Given data:
__________
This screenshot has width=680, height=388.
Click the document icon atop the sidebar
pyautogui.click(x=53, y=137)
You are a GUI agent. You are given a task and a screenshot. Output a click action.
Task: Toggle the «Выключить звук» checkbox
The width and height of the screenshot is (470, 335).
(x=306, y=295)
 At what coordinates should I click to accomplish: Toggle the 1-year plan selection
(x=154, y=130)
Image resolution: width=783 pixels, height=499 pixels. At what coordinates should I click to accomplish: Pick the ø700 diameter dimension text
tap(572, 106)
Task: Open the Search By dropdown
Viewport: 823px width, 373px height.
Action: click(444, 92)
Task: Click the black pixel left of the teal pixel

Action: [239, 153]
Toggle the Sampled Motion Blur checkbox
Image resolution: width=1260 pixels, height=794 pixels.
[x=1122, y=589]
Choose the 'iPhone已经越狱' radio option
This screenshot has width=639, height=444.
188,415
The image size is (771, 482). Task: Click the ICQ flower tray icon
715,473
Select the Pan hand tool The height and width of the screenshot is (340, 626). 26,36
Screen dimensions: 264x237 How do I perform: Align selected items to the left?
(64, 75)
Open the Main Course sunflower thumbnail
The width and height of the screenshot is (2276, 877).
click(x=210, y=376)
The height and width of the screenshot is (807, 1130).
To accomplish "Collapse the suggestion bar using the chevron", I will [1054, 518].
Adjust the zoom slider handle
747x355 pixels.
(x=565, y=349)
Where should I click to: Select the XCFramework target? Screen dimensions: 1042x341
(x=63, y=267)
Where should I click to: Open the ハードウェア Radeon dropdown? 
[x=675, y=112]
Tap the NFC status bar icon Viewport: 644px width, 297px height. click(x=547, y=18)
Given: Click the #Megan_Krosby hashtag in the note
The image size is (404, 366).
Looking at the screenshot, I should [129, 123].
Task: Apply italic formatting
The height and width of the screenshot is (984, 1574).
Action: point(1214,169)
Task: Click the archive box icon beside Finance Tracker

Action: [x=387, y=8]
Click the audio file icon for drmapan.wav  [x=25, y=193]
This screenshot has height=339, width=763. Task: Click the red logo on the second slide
__________
The request: Output the records from the line containing "The image size is (771, 482)." through the line containing "will [1054, 518].", both lines included, as a numbered list with any blank lines dropped.

Task output:
1. The image size is (771, 482). Task: Click the ICQ flower tray icon
2. 715,473
3. Select the Pan hand tool The height and width of the screenshot is (340, 626). 26,36
4. Screen dimensions: 264x237 How do I perform: Align selected items to the left?
5. (64, 75)
6. Open the Main Course sunflower thumbnail
7. The width and height of the screenshot is (2276, 877).
8. click(x=210, y=376)
9. The height and width of the screenshot is (807, 1130).
10. To accomplish "Collapse the suggestion bar using the chevron", I will [1054, 518].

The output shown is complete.